Task brief:
Extract every entry word for word.

(Records drawn from a dataset)
◆ ◆ ◆ ◆ ◆

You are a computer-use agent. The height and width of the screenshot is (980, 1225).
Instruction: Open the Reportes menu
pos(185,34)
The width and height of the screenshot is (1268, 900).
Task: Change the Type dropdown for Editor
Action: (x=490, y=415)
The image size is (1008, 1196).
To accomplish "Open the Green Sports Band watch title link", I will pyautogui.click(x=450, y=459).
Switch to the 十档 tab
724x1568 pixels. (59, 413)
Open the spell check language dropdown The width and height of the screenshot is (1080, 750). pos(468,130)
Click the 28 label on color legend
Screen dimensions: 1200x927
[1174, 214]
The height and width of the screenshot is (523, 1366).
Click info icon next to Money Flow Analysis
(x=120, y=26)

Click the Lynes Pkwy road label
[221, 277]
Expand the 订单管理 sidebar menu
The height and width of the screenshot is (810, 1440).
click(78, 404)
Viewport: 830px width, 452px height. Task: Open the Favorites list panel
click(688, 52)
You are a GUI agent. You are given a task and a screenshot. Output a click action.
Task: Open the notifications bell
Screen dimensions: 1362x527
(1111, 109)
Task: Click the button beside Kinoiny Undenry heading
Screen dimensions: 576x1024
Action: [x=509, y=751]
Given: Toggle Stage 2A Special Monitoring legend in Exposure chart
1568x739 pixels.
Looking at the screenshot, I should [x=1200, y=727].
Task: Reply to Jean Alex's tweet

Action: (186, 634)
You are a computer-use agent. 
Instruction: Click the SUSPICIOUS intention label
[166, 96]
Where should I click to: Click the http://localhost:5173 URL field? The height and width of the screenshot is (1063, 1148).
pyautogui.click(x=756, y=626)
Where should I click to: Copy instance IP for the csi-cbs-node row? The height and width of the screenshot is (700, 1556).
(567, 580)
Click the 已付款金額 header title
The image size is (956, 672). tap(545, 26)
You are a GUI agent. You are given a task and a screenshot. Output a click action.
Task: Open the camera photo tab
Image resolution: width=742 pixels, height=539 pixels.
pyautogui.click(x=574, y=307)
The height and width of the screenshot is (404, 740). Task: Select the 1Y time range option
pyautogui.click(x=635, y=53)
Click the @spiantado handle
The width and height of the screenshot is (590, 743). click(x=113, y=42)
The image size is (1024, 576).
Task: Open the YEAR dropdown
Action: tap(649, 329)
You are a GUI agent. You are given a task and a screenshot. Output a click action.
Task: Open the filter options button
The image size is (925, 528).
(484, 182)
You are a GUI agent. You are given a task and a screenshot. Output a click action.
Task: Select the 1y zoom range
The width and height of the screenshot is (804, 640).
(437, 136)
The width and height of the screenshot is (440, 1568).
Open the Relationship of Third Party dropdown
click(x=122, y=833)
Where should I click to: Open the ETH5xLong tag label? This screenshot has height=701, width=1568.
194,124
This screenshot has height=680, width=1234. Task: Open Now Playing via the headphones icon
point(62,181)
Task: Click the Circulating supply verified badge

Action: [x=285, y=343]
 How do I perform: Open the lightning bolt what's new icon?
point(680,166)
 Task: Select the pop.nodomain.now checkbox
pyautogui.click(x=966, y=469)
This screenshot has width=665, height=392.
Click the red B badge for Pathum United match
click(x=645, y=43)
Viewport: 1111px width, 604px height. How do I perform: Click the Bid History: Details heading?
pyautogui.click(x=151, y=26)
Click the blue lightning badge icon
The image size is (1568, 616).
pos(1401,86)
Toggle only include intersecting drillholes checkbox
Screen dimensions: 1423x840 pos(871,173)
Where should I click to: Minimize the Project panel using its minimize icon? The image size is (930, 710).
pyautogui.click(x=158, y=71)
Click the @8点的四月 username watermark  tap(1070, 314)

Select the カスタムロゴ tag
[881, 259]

◆ ◆ ◆ ◆ ◆

Your response:
You are a computer-use agent. The height and width of the screenshot is (980, 1225).
Instruction: Open the Reportes menu
pos(185,34)
The width and height of the screenshot is (1268, 900).
Task: Change the Type dropdown for Editor
Action: (x=490, y=415)
The image size is (1008, 1196).
To accomplish "Open the Green Sports Band watch title link", I will pyautogui.click(x=450, y=459).
Switch to the 十档 tab
724x1568 pixels. (59, 413)
Open the spell check language dropdown The width and height of the screenshot is (1080, 750). pos(468,130)
Click the 28 label on color legend
Screen dimensions: 1200x927
[1174, 214]
The height and width of the screenshot is (523, 1366).
Click info icon next to Money Flow Analysis
(x=120, y=26)

Click the Lynes Pkwy road label
[221, 277]
Expand the 订单管理 sidebar menu
The height and width of the screenshot is (810, 1440).
click(78, 404)
Viewport: 830px width, 452px height. Task: Open the Favorites list panel
click(688, 52)
You are a GUI agent. You are given a task and a screenshot. Output a click action.
Task: Open the notifications bell
Screen dimensions: 1362x527
(1111, 109)
Task: Click the button beside Kinoiny Undenry heading
Screen dimensions: 576x1024
Action: [x=509, y=751]
Given: Toggle Stage 2A Special Monitoring legend in Exposure chart
1568x739 pixels.
Looking at the screenshot, I should [x=1200, y=727].
Task: Reply to Jean Alex's tweet

Action: (186, 634)
You are a computer-use agent. 
Instruction: Click the SUSPICIOUS intention label
[166, 96]
Where should I click to: Click the http://localhost:5173 URL field? The height and width of the screenshot is (1063, 1148).
pyautogui.click(x=756, y=626)
Where should I click to: Copy instance IP for the csi-cbs-node row? The height and width of the screenshot is (700, 1556).
(567, 580)
Click the 已付款金額 header title
The image size is (956, 672). tap(545, 26)
You are a GUI agent. You are given a task and a screenshot. Output a click action.
Task: Open the camera photo tab
Image resolution: width=742 pixels, height=539 pixels.
pyautogui.click(x=574, y=307)
The height and width of the screenshot is (404, 740). Task: Select the 1Y time range option
pyautogui.click(x=635, y=53)
Click the @spiantado handle
The width and height of the screenshot is (590, 743). click(x=113, y=42)
The image size is (1024, 576).
Task: Open the YEAR dropdown
Action: tap(649, 329)
You are a GUI agent. You are given a task and a screenshot. Output a click action.
Task: Open the filter options button
The image size is (925, 528).
(484, 182)
You are a GUI agent. You are given a task and a screenshot. Output a click action.
Task: Select the 1y zoom range
The width and height of the screenshot is (804, 640).
(437, 136)
The width and height of the screenshot is (440, 1568).
Open the Relationship of Third Party dropdown
click(x=122, y=833)
Where should I click to: Open the ETH5xLong tag label? This screenshot has height=701, width=1568.
194,124
This screenshot has height=680, width=1234. Task: Open Now Playing via the headphones icon
point(62,181)
Task: Click the Circulating supply verified badge

Action: [x=285, y=343]
 How do I perform: Open the lightning bolt what's new icon?
point(680,166)
 Task: Select the pop.nodomain.now checkbox
pyautogui.click(x=966, y=469)
This screenshot has width=665, height=392.
Click the red B badge for Pathum United match
click(x=645, y=43)
Viewport: 1111px width, 604px height. How do I perform: Click the Bid History: Details heading?
pyautogui.click(x=151, y=26)
Click the blue lightning badge icon
The image size is (1568, 616).
pos(1401,86)
Toggle only include intersecting drillholes checkbox
Screen dimensions: 1423x840 pos(871,173)
Where should I click to: Minimize the Project panel using its minimize icon? The image size is (930, 710).
pyautogui.click(x=158, y=71)
Click the @8点的四月 username watermark  tap(1070, 314)

Select the カスタムロゴ tag
[881, 259]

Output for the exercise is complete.